Melalui program bertajuk “Gas Jateng 5%”, Pemprov memberikan pengurangan pokok PKB sebesar 5 persen. Selain itu, sanksi administratif akan disesuaikan mengikuti pengenaan pokok PKB setelah pengurangan tersebut.
Keringanan juga mencakup tunggakan pokok PKB beserta sanksi administrasinya untuk masa pajak mulai 5 Januari 2025. Dengan demikian, wajib pajak yang memiliki tunggakan tetap dapat memperoleh manfaat pengurangan sepanjang melakukan pembayaran.
Masrofi menegaskan, setiap rupiah pajak kendaraan yang dibayarkan masyarakat akan dikembalikan dalam bentuk pembangunan dan pelayanan publik. Dana tersebut antara lain digunakan untuk pembangunan dan perbaikan infrastruktur jalan, peningkatan layanan publik, dukungan program pendidikan termasuk sekolah negeri gratis, serta berbagai program pembangunan lain yang berdampak langsung pada kesejahteraan warga.
“Program ini bukan sekadar keringanan, tetapi ajakan untuk bersama membangun budaya taat pajak demi masa depan Jawa Tengah yang lebih maju,” tegasnya.
Ia menambahkan, melalui kebijakan ini, pemerintah ingin memastikan bahwa setiap warga mendapatkan kesempatan yang sama, untuk menata kewajiban administrasi kendaraannya tanpa beban berlebih, sekaligus menjaga stabilitas penerimaan daerah untuk pembangunan.
Menurut Masrofi, masyarakat dapat memanfaatkan fasilitas ini secara otomatis saat melakukan pembayaran di seluruh titik layanan Samsat.
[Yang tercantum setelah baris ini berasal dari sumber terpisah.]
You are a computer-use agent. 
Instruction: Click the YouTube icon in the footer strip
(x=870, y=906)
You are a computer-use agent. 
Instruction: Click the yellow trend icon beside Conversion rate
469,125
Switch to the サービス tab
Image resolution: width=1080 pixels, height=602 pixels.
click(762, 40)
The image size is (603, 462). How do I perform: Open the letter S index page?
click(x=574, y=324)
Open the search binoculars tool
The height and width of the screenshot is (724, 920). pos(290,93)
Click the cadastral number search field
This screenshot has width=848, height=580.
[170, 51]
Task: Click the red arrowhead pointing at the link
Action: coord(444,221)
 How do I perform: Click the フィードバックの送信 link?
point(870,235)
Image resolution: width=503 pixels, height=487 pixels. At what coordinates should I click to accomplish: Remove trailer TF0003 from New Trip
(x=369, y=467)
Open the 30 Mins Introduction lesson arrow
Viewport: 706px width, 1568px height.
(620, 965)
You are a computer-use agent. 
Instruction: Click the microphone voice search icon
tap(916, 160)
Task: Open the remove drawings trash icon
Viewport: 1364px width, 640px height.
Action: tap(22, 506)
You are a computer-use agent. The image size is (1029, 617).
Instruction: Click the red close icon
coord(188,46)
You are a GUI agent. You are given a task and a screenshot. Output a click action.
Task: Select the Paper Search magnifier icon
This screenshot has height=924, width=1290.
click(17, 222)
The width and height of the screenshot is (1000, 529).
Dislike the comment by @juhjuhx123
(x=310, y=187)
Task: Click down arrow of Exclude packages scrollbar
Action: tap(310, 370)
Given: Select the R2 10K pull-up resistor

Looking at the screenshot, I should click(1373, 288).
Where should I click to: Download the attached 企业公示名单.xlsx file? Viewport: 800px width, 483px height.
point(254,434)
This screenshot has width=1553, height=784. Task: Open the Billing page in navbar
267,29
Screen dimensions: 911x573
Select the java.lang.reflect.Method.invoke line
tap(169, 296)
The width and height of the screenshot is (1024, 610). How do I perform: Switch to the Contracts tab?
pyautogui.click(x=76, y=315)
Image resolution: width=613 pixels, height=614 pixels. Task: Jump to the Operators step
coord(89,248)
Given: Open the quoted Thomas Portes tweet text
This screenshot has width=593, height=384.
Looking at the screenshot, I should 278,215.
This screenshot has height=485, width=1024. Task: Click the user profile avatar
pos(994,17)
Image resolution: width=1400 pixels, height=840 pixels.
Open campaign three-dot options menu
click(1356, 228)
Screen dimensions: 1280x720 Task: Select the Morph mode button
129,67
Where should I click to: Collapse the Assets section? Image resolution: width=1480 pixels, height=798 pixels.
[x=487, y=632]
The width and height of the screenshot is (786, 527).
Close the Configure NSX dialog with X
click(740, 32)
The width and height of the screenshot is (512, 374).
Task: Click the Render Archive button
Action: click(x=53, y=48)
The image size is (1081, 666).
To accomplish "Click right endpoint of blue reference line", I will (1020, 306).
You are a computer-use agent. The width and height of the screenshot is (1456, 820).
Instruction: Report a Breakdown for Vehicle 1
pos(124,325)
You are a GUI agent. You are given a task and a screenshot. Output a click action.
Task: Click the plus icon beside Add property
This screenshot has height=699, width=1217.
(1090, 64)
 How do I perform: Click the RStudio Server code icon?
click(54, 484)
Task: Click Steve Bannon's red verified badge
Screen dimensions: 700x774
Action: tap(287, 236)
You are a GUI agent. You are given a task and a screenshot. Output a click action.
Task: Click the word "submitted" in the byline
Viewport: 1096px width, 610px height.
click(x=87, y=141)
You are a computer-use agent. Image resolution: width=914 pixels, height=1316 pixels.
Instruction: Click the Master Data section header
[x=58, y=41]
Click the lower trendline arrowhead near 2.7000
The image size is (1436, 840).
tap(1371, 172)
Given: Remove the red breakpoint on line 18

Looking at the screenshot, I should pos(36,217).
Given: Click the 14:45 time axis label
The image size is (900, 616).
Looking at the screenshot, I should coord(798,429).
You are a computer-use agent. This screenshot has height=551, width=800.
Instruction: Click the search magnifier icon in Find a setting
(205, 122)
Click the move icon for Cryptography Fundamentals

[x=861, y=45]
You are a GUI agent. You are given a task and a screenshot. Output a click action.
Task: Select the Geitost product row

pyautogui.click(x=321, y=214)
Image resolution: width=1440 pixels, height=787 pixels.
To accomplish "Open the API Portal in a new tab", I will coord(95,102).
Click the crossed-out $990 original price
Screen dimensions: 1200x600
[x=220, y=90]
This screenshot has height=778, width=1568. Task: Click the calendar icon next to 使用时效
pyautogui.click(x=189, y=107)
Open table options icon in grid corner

“Kami informasikan bahwa saat ini layanan E-Samsat seperti NewSakpole, Samsat Budiman, dan Samsat Corporate sedang dalam tahap penyesuaian data teknis. Untuk sementara waktu, masyarakat diimbau melakukan pembayaran secara langsung di kantor pelayanan Samsat agar mendapatkan hak relaksasi ini,” ujar Masrofi.